**Directions for this task**
Extract every line of the listing below and reproduce each one verbatim, without any alteration.
[begin Information provided]
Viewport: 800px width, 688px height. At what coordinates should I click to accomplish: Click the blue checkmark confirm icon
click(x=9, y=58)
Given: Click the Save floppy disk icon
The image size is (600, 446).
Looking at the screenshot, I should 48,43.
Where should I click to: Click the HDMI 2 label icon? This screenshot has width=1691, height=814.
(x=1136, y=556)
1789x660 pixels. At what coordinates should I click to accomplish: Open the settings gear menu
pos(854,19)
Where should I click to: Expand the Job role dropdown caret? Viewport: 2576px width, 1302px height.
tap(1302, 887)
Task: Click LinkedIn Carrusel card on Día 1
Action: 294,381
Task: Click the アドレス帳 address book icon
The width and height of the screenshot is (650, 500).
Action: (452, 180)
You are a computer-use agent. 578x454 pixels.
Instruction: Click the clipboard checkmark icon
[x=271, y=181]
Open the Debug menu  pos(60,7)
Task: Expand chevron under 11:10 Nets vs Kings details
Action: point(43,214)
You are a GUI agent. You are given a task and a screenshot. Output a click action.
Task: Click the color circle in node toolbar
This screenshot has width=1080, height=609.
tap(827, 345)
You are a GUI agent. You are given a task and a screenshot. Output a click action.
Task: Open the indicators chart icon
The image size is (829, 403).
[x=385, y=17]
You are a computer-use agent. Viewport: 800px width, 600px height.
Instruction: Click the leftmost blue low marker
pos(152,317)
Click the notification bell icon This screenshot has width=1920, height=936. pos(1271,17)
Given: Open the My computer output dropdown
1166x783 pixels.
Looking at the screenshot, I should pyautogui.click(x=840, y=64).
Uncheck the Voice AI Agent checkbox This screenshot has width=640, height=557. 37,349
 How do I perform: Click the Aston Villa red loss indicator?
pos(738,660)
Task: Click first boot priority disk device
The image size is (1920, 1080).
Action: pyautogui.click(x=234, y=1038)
[end Information provided]
**Expected answer**
Viewport: 800px width, 688px height. At what coordinates should I click to accomplish: Click the blue checkmark confirm icon
click(x=9, y=58)
Given: Click the Save floppy disk icon
The image size is (600, 446).
Looking at the screenshot, I should 48,43.
Where should I click to: Click the HDMI 2 label icon? This screenshot has width=1691, height=814.
(x=1136, y=556)
1789x660 pixels. At what coordinates should I click to accomplish: Open the settings gear menu
pos(854,19)
Where should I click to: Expand the Job role dropdown caret? Viewport: 2576px width, 1302px height.
tap(1302, 887)
Task: Click LinkedIn Carrusel card on Día 1
Action: 294,381
Task: Click the アドレス帳 address book icon
The width and height of the screenshot is (650, 500).
Action: (452, 180)
You are a computer-use agent. 578x454 pixels.
Instruction: Click the clipboard checkmark icon
[x=271, y=181]
Open the Debug menu  pos(60,7)
Task: Expand chevron under 11:10 Nets vs Kings details
Action: point(43,214)
You are a GUI agent. You are given a task and a screenshot. Output a click action.
Task: Click the color circle in node toolbar
This screenshot has width=1080, height=609.
tap(827, 345)
You are a GUI agent. You are given a task and a screenshot. Output a click action.
Task: Open the indicators chart icon
The image size is (829, 403).
[x=385, y=17]
You are a computer-use agent. Viewport: 800px width, 600px height.
Instruction: Click the leftmost blue low marker
pos(152,317)
Click the notification bell icon This screenshot has width=1920, height=936. pos(1271,17)
Given: Open the My computer output dropdown
1166x783 pixels.
Looking at the screenshot, I should pyautogui.click(x=840, y=64).
Uncheck the Voice AI Agent checkbox This screenshot has width=640, height=557. 37,349
 How do I perform: Click the Aston Villa red loss indicator?
pos(738,660)
Task: Click first boot priority disk device
The image size is (1920, 1080).
Action: pyautogui.click(x=234, y=1038)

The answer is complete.